Look below for the line containing "This screenshot has height=491, width=1378.", then write out that line and every line after it to the end, exactly, minus the pictures.

Saved entries:

BEGIN

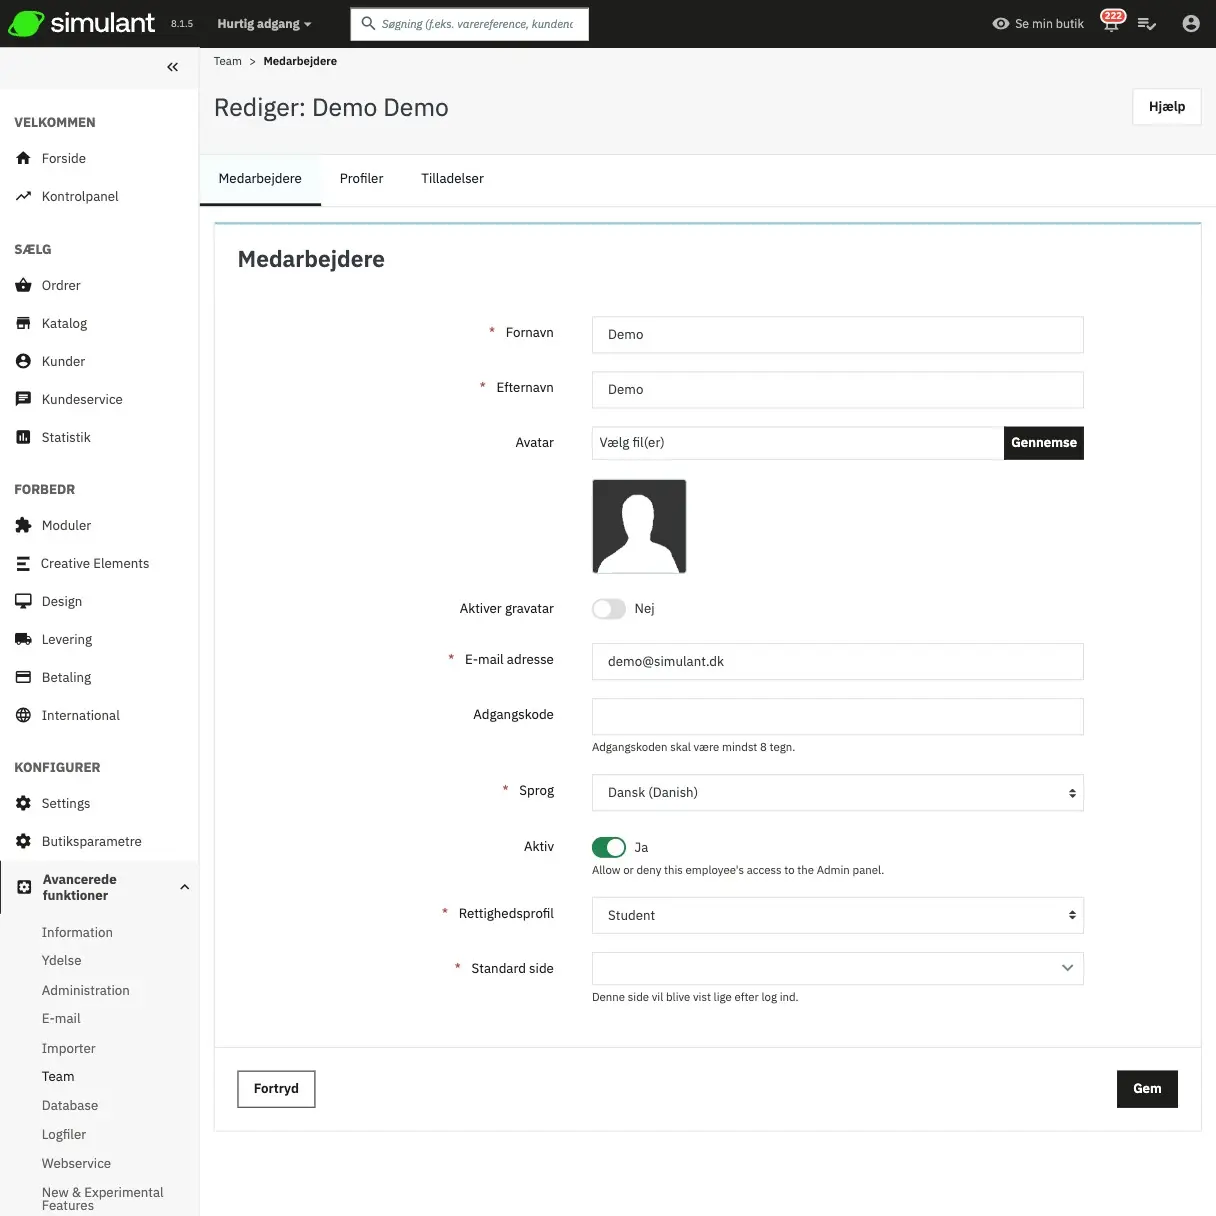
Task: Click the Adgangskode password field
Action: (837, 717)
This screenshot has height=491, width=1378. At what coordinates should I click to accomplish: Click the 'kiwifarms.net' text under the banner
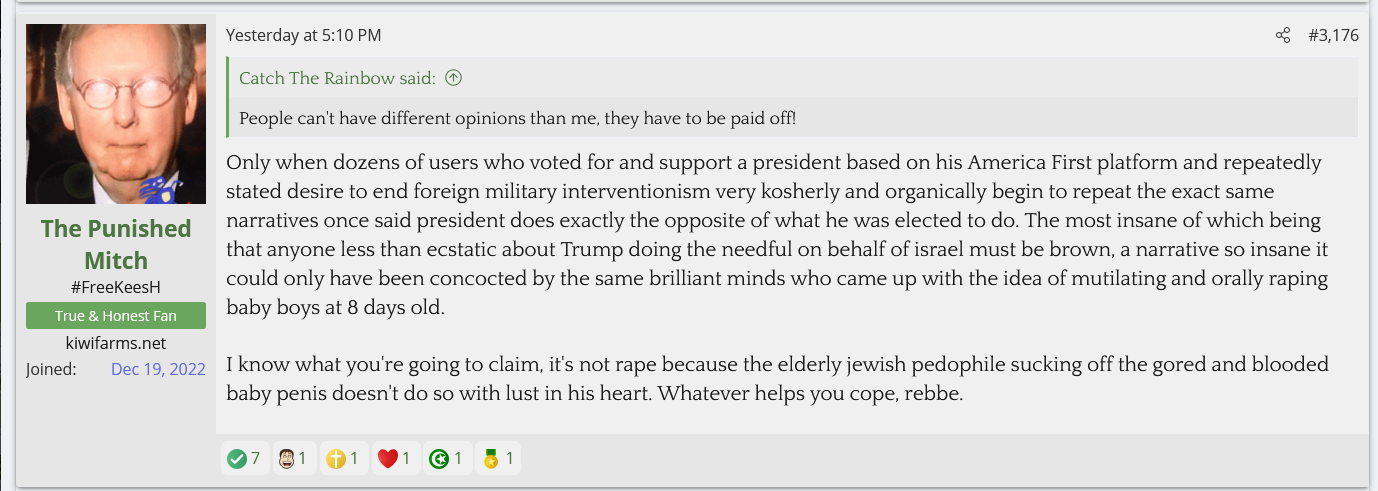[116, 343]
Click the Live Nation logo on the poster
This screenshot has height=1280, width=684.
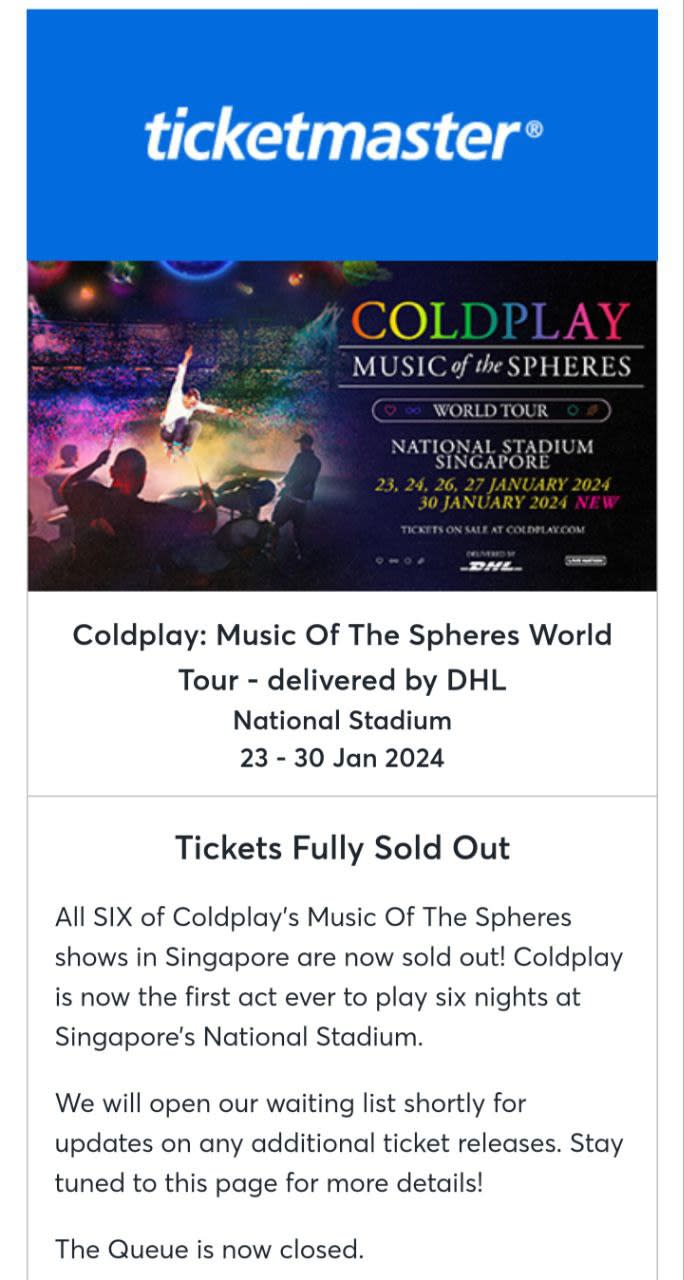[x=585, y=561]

END

(Exercise answer)
This screenshot has height=491, width=1378. At what coordinates should I click to accomplish: Click the 'kiwifarms.net' text under the banner
[116, 343]
Click the Live Nation logo on the poster
This screenshot has height=1280, width=684.
[x=585, y=561]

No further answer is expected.